EKBIS
Bukan Pertambangan, CORE: Hilirisasi Pertanian Bisa Serap Tenaga Kerja
apakabar.co.id, JAKARTA - Center of Reform on Economics (CORE) Indonesia menilai proyek hilirisasi di sektor pertanian mampu menyerap lebih banyak tenaga kerja bila dibandingkan dengan sektor-sektor lainnya.
Direktur Eksekutif CORE Indonesia, Mohammad Faisal menerangkan sektor pertanian dikenal paling padat karya yang akan berpotensi meningkatkan serapan tenaga kerja yang lebih besar dibandingkan sektor pertambangan yang dikenal padat modal.
“Walaupun dari sisi value, nilai tambahnya, bisa jadi yang di pertambangan produk olahannya itu lebih berlipat Nilai tambahnya dibandingkan dengan pertanian,” ujarnya di Jakarta, Jumat (17/7).
Lebih lanjut, ia mengatakan apabila hilirisasi sektor pertanian dapat dioptimalkan hingga produk-produk hilir maka diharapkan nilai tambah yang dihasilkan juga akan meningkat.
Ia mencontohkan bagaimana hilirisasi komoditas-komoditas unggulan Indonesia seperti kelapa sawit, kelapa, karet, kopi, hingga hortikultura.

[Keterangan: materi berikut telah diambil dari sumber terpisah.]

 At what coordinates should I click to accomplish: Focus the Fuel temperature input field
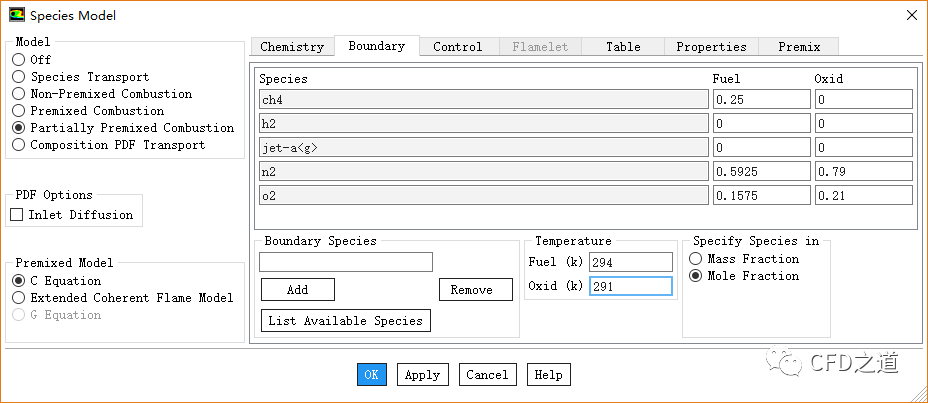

“Ini dan juga mungkin hortikultura, ya, termasuk juga staple food yang lain, mungkin yang bahan bakunya atau produksi dari dalam negeri, itu yang akan bisa banyak menciptakan lapangan pekerjaan,” kata Faisal.

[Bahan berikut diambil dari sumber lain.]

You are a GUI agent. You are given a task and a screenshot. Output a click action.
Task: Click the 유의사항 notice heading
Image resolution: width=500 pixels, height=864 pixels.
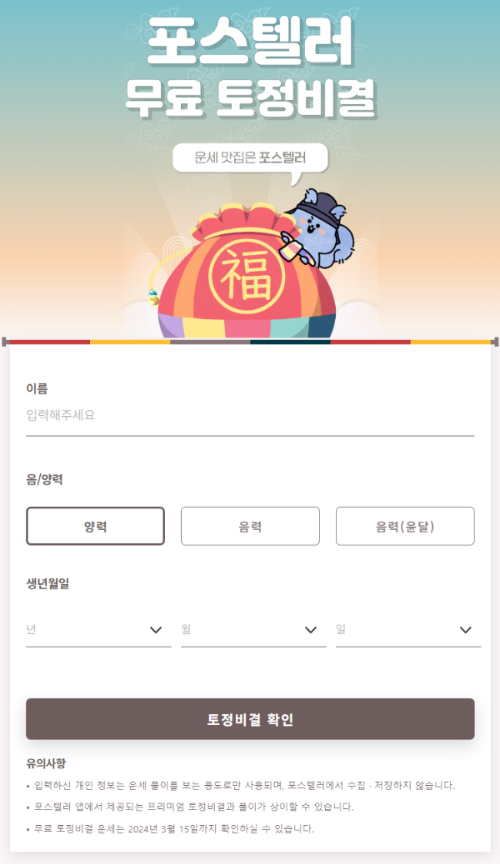(46, 764)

Agar proyek hilirisasi dapat berjalan optimal, Faisal mengingatkan pentingnya perhatian di beberapa aspek, mulai dari upaya memaksimalkan nilai tambah, inklusivitas dan pelibatan masyarakat, mereduksi dampak proyek hilirisasi terhadap lingkungan, hingga evaluasi.
“Nah jadi setidaknya tiga hal itu yang perlu diperhatikan kalau kita berbicara masalah optimalisasi (proyek hilirisasi nasional),” ujar dia.